» Required work
Could you write out, exactly, every line from the top of the data through the line holding "The image size is (1496, 812)."? Omit the pictures.

» Records shown
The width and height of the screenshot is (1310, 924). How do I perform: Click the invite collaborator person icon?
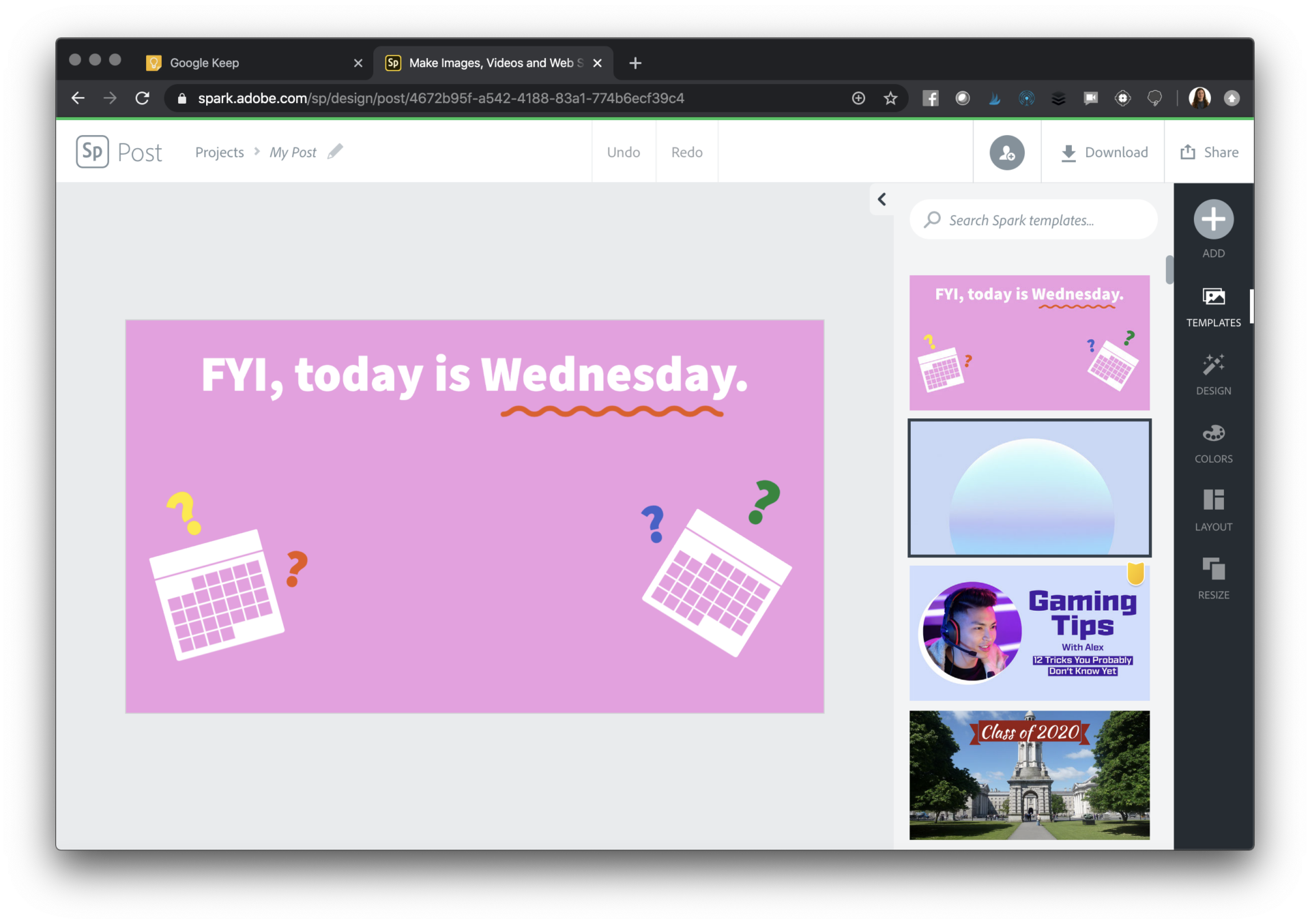(1006, 151)
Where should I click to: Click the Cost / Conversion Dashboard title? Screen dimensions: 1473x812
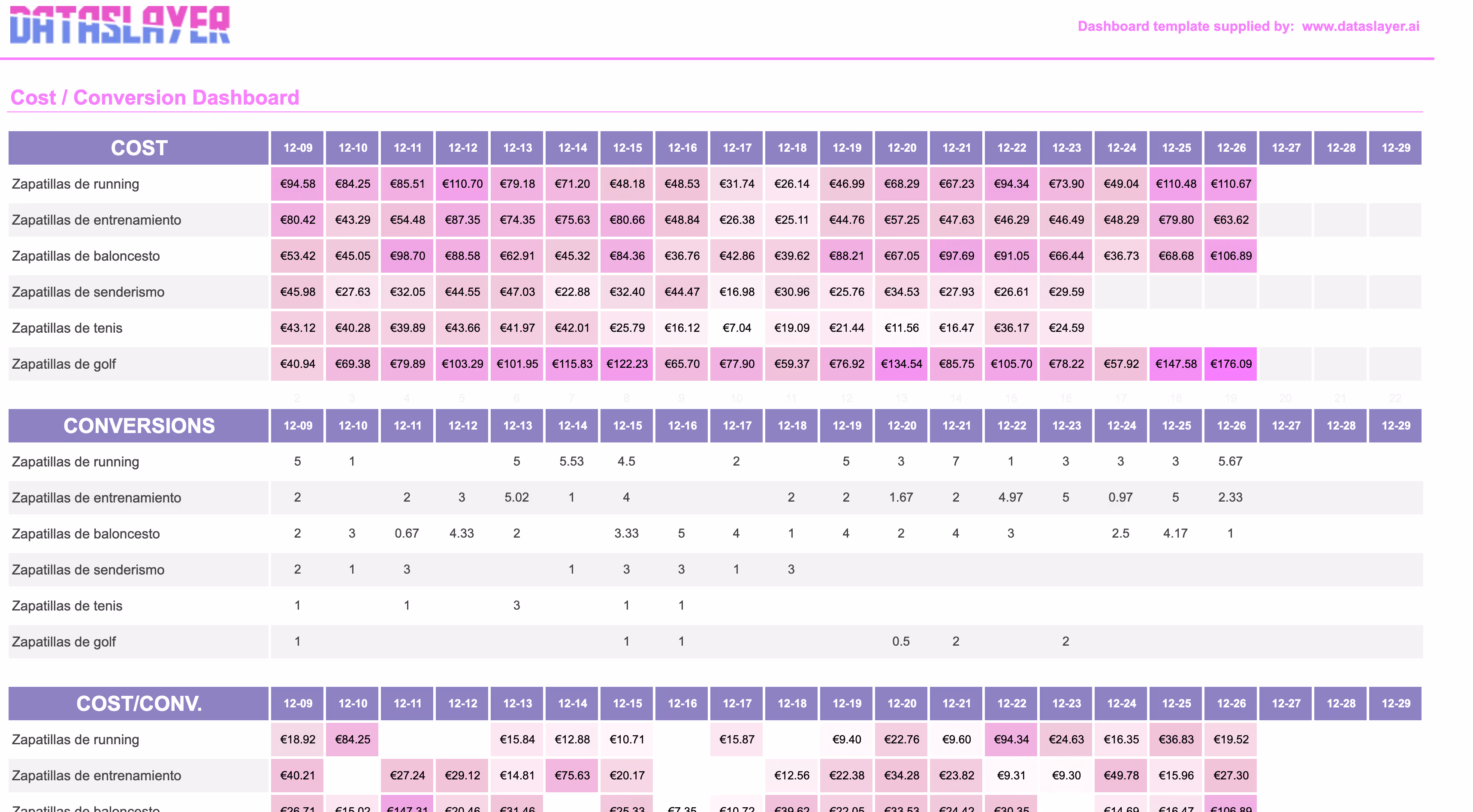pyautogui.click(x=155, y=98)
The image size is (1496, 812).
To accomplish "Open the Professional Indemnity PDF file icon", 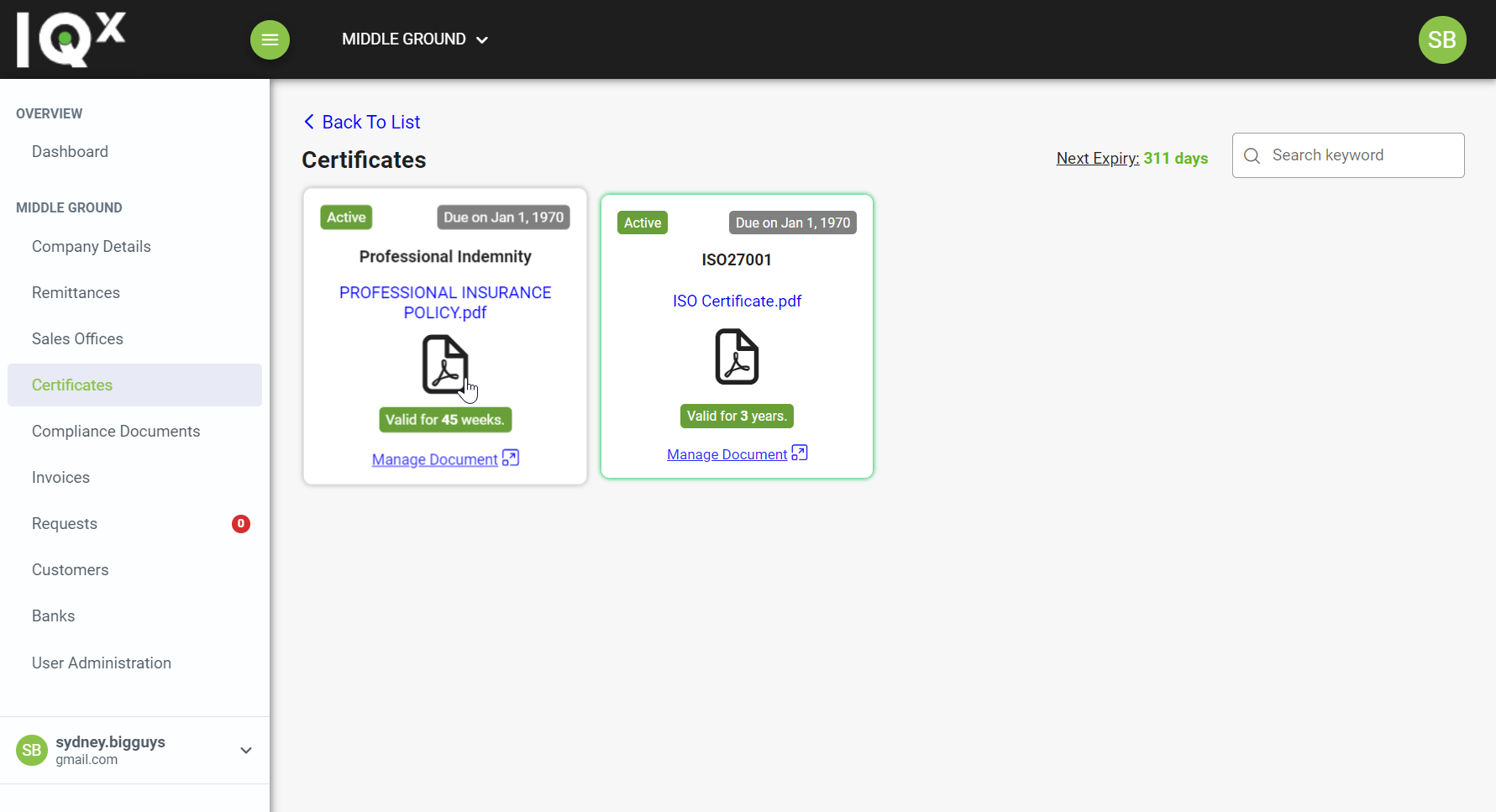I will (445, 365).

» Solution
The width and height of the screenshot is (1310, 924). How do I perform: Click the invite collaborator person icon?
(1006, 151)
Where should I click to: Click the Cost / Conversion Dashboard title? Screen dimensions: 1473x812
pyautogui.click(x=155, y=98)
The image size is (1496, 812).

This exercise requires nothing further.